======== Data provided

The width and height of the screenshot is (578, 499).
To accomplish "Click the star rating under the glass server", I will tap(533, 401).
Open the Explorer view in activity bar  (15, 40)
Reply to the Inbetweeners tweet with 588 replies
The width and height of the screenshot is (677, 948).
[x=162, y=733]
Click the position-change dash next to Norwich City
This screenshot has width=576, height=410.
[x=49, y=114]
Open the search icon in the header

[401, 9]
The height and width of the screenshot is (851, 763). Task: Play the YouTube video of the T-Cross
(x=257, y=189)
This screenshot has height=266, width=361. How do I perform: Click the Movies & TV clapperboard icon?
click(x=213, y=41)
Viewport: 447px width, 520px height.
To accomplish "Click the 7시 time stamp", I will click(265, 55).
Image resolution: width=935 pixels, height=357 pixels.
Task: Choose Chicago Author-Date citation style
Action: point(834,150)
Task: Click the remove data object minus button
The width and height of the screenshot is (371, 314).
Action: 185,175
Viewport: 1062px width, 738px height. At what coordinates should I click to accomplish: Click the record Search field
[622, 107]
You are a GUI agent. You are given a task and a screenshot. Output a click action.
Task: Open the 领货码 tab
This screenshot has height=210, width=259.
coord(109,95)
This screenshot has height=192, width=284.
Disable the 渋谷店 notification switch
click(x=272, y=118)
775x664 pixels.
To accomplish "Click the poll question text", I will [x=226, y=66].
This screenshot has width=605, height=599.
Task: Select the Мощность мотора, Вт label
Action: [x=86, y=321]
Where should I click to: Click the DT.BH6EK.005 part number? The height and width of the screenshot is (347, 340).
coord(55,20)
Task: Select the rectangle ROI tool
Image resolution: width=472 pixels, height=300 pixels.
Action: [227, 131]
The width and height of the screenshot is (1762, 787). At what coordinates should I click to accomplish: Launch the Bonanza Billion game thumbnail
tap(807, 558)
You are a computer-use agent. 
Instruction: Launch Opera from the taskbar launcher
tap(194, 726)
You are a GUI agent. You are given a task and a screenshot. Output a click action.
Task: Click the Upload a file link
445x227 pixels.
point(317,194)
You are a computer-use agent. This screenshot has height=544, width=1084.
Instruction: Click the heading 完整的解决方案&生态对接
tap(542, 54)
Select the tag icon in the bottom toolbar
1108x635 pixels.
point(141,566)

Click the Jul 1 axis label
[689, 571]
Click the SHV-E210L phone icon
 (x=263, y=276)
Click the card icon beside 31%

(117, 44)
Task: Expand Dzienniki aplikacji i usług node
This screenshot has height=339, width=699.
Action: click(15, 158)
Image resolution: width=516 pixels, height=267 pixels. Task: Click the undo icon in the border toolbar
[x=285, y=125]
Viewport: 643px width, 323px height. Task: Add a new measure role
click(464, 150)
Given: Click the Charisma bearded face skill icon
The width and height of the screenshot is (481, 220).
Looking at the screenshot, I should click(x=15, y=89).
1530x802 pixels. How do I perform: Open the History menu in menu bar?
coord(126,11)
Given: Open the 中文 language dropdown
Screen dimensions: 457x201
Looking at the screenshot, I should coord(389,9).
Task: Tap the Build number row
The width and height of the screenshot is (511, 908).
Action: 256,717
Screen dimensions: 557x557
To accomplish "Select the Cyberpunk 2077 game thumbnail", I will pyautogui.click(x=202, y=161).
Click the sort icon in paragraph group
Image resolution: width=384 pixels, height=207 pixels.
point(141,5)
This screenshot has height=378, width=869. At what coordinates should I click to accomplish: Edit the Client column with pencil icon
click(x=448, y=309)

================

> _About this task_
Please restate the material above, word for word and in full.

> _Task response_
The width and height of the screenshot is (578, 499).
To accomplish "Click the star rating under the glass server", I will tap(533, 401).
Open the Explorer view in activity bar  (15, 40)
Reply to the Inbetweeners tweet with 588 replies
The width and height of the screenshot is (677, 948).
[x=162, y=733]
Click the position-change dash next to Norwich City
This screenshot has width=576, height=410.
[x=49, y=114]
Open the search icon in the header

[401, 9]
The height and width of the screenshot is (851, 763). Task: Play the YouTube video of the T-Cross
(x=257, y=189)
This screenshot has height=266, width=361. How do I perform: Click the Movies & TV clapperboard icon?
click(x=213, y=41)
Viewport: 447px width, 520px height.
To accomplish "Click the 7시 time stamp", I will click(265, 55).
Image resolution: width=935 pixels, height=357 pixels.
Task: Choose Chicago Author-Date citation style
Action: point(834,150)
Task: Click the remove data object minus button
The width and height of the screenshot is (371, 314).
Action: 185,175
Viewport: 1062px width, 738px height. At what coordinates should I click to accomplish: Click the record Search field
[622, 107]
You are a GUI agent. You are given a task and a screenshot. Output a click action.
Task: Open the 领货码 tab
This screenshot has height=210, width=259.
coord(109,95)
This screenshot has height=192, width=284.
Disable the 渋谷店 notification switch
click(x=272, y=118)
775x664 pixels.
To accomplish "Click the poll question text", I will [x=226, y=66].
This screenshot has width=605, height=599.
Task: Select the Мощность мотора, Вт label
Action: [x=86, y=321]
Where should I click to: Click the DT.BH6EK.005 part number? The height and width of the screenshot is (347, 340).
coord(55,20)
Task: Select the rectangle ROI tool
Image resolution: width=472 pixels, height=300 pixels.
Action: [227, 131]
The width and height of the screenshot is (1762, 787). At what coordinates should I click to accomplish: Launch the Bonanza Billion game thumbnail
tap(807, 558)
You are a computer-use agent. 
Instruction: Launch Opera from the taskbar launcher
tap(194, 726)
You are a GUI agent. You are given a task and a screenshot. Output a click action.
Task: Click the Upload a file link
445x227 pixels.
point(317,194)
You are a computer-use agent. This screenshot has height=544, width=1084.
Instruction: Click the heading 完整的解决方案&生态对接
tap(542, 54)
Select the tag icon in the bottom toolbar
1108x635 pixels.
point(141,566)

Click the Jul 1 axis label
[689, 571]
Click the SHV-E210L phone icon
 (x=263, y=276)
Click the card icon beside 31%

(117, 44)
Task: Expand Dzienniki aplikacji i usług node
This screenshot has height=339, width=699.
Action: click(15, 158)
Image resolution: width=516 pixels, height=267 pixels. Task: Click the undo icon in the border toolbar
[x=285, y=125]
Viewport: 643px width, 323px height. Task: Add a new measure role
click(464, 150)
Given: Click the Charisma bearded face skill icon
The width and height of the screenshot is (481, 220).
Looking at the screenshot, I should click(x=15, y=89).
1530x802 pixels. How do I perform: Open the History menu in menu bar?
coord(126,11)
Given: Open the 中文 language dropdown
Screen dimensions: 457x201
Looking at the screenshot, I should coord(389,9).
Task: Tap the Build number row
The width and height of the screenshot is (511, 908).
Action: 256,717
Screen dimensions: 557x557
To accomplish "Select the Cyberpunk 2077 game thumbnail", I will pyautogui.click(x=202, y=161).
Click the sort icon in paragraph group
Image resolution: width=384 pixels, height=207 pixels.
point(141,5)
This screenshot has height=378, width=869. At what coordinates should I click to accomplish: Edit the Client column with pencil icon
click(x=448, y=309)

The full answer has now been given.